Saltar al contenido principal
Version: 1.7.3

Seguridad en el acceso de servicios

La solución de Expediente Electrónico Integrado esta compuesta por múltiples componentes que cooperan para construir y sostener la gestión integral de documentos y expedientes de manera distribuida.

Estos componentes exponen diversas APIs que permiten llevar adelante la integración de los mismos, sin embargo no deberian ser accesibles desde fuera del cluster ya que permiten realizar tareas administrativas de alto nivel. En caso que fuera imprescindible para la comunicación con modulos o aplicaciones propias de la institución se deben tomar medidas adicionales.
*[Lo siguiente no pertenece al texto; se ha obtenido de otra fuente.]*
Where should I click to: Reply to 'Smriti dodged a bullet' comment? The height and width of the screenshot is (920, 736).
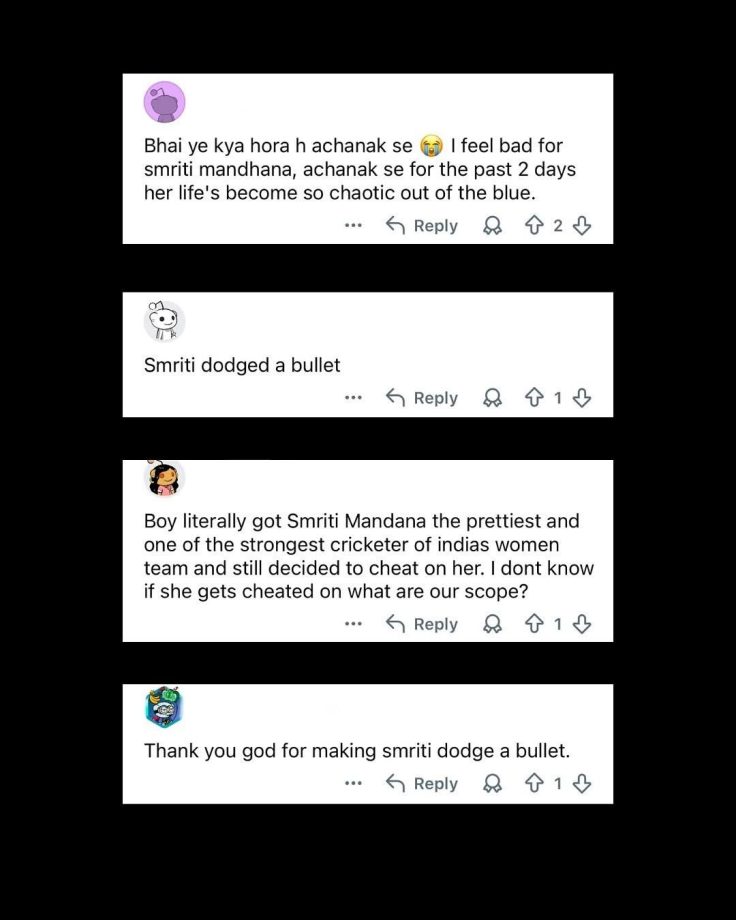(422, 398)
Asi como algunos servicios de las instituciones estan disponibles únicamente accediendolos mediante una VPN desde el exterior, en el caso de EEI los servicios que brinda el cluster deben tener un mecanismo de protección adicional (control de acceso) para con su entorno externo (ej: LAN de la institución).

Lo más recomendable entonces es establecerlo por medio de la infraestructura, para evitar exponer dichas APIs al acceso desde ubicaciones no confiables que pudieran derivar en ataques externos/accesos no autorizados.

Filtrar Acceso

En el caso de EEI esto lo podemos llevar adelante mediante los labels en la configuración del reverse proxy Traefik.

A modo de ejemplo, una configuración para Arai-Documentos, suponiendo que tenemos definido un router "api", podría contener algunos o todos los siguientes labels

labels:
- "traefik.enable=true"
- "traefik.http.routers.api.entrypoints=web-secured"
- "traefik.http.routers.api-backend.entrypoints=web-secured"
- "traefik.http.routers.api.rule=Host(`uunn.local`) && ( PathPrefix(`/docs/rest/frontend`) || Path(`/docs/firmador.php`) )"
- "traefik.http.routers.api-backend.rule=Host(`uunn.local`) && PathPrefix(`/docs/rest/backend`)"
- "traefik.http.routers.api.tls=true"
- "traefik.http.routers.api-backend.tls=true"
- "traefik.http.services.api.loadbalancer.server.port=80"
- "traefik.http.middlewares.api-ipwhitelist.ipwhitelist.sourcerange=127.0.0.1/32,172.27.100.0/24"
- "traefik.http.routers.api.middlewares=security-headers@file"
- "traefik.http.routers.api-backend.middlewares=security-headers@file,api-ipwhitelist"

Nota. Debe reemplazar la IP/RED por el rango que esté autorizado acceder al servicio

Exponiendo una API al exterior

En particular si deseamos exponer un endpoint particular de una API para que sea accesible desde afuera del cluster Docker Swarm, deberemos definir como mínimo una configuración mediante labels para controlar quienes tengan permitido acceder a dicho endpoint.

- "traefik.http.routers.api.rule=Host(`uunn.local`) && PathPrefix(`/api`)"
- "traefik.http.routers.api.tls=true"

Luego deberiamos acotar el rango de ubicaciones desde las cuales este endpoint en particular (o todos los endpoints) es accesible. Para ello primero definiremos un whitelist de IPs válidos y luego lo aplicaremos al endpoint correspondiente. Recuerde colocar los valores adecuados a su ambiente.

- "traefik.http.middlewares.api-ipwhitelist.ipwhitelist.sourcerange=127.0.0.1/32,172.77.100.0/24"
- "traefik.http.routers.api.middlewares=security-headers@file,api-ipwhitelist"

Sin esta última regla, el endpoint es accesible por todo el rango de IPs que lleguen hasta Traefik, potencialmente todo el mundo si tiene IP pública.